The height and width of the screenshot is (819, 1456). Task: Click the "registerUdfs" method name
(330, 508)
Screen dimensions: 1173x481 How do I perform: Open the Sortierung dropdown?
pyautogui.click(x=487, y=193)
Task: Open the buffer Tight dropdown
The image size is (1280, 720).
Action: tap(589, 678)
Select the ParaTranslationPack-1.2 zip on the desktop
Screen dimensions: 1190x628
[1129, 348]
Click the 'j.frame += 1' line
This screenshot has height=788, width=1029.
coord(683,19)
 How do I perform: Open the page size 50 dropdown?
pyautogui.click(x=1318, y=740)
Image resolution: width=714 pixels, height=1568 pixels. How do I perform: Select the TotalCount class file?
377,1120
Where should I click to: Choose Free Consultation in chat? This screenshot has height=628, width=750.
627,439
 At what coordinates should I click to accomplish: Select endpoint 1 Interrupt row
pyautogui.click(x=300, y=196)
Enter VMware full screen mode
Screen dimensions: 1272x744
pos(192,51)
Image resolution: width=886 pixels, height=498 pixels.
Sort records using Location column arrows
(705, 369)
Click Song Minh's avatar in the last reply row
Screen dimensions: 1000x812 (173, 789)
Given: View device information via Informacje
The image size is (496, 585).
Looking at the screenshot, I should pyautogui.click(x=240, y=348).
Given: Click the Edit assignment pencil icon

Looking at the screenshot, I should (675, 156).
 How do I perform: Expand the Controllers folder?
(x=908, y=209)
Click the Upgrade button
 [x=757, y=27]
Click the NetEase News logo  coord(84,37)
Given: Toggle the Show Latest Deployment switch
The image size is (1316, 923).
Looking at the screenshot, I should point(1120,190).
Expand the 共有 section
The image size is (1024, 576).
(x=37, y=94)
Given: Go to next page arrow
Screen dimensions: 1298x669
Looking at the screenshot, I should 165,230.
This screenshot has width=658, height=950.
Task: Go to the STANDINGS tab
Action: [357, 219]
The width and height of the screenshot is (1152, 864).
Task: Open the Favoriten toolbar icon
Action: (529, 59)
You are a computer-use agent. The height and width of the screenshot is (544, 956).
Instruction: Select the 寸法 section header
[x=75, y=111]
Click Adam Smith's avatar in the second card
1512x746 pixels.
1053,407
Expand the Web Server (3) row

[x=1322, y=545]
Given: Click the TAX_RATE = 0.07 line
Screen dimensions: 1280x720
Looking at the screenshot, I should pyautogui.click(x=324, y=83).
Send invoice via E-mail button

★ ★ ★ ★

** ASSIGNMENT **
Your answer must be the full set of entries, copied exactly.

** SOLUTION TO THIS EXERCISE **
The height and width of the screenshot is (819, 1456). Task: Click the "registerUdfs" method name
(330, 508)
Screen dimensions: 1173x481 How do I perform: Open the Sortierung dropdown?
pyautogui.click(x=487, y=193)
Task: Open the buffer Tight dropdown
The image size is (1280, 720).
Action: tap(589, 678)
Select the ParaTranslationPack-1.2 zip on the desktop
Screen dimensions: 1190x628
[1129, 348]
Click the 'j.frame += 1' line
This screenshot has height=788, width=1029.
coord(683,19)
 How do I perform: Open the page size 50 dropdown?
pyautogui.click(x=1318, y=740)
Image resolution: width=714 pixels, height=1568 pixels. How do I perform: Select the TotalCount class file?
377,1120
Where should I click to: Choose Free Consultation in chat? This screenshot has height=628, width=750.
627,439
 At what coordinates should I click to accomplish: Select endpoint 1 Interrupt row
pyautogui.click(x=300, y=196)
Enter VMware full screen mode
Screen dimensions: 1272x744
pos(192,51)
Image resolution: width=886 pixels, height=498 pixels.
Sort records using Location column arrows
(705, 369)
Click Song Minh's avatar in the last reply row
Screen dimensions: 1000x812 (173, 789)
Given: View device information via Informacje
The image size is (496, 585).
Looking at the screenshot, I should pyautogui.click(x=240, y=348).
Given: Click the Edit assignment pencil icon

Looking at the screenshot, I should (675, 156).
 How do I perform: Expand the Controllers folder?
(x=908, y=209)
Click the Upgrade button
 [x=757, y=27]
Click the NetEase News logo  coord(84,37)
Given: Toggle the Show Latest Deployment switch
The image size is (1316, 923).
Looking at the screenshot, I should point(1120,190).
Expand the 共有 section
The image size is (1024, 576).
(x=37, y=94)
Given: Go to next page arrow
Screen dimensions: 1298x669
Looking at the screenshot, I should 165,230.
This screenshot has width=658, height=950.
Task: Go to the STANDINGS tab
Action: [357, 219]
The width and height of the screenshot is (1152, 864).
Task: Open the Favoriten toolbar icon
Action: (529, 59)
You are a computer-use agent. The height and width of the screenshot is (544, 956).
Instruction: Select the 寸法 section header
[x=75, y=111]
Click Adam Smith's avatar in the second card
1512x746 pixels.
1053,407
Expand the Web Server (3) row

[x=1322, y=545]
Given: Click the TAX_RATE = 0.07 line
Screen dimensions: 1280x720
Looking at the screenshot, I should pyautogui.click(x=324, y=83).
Send invoice via E-mail button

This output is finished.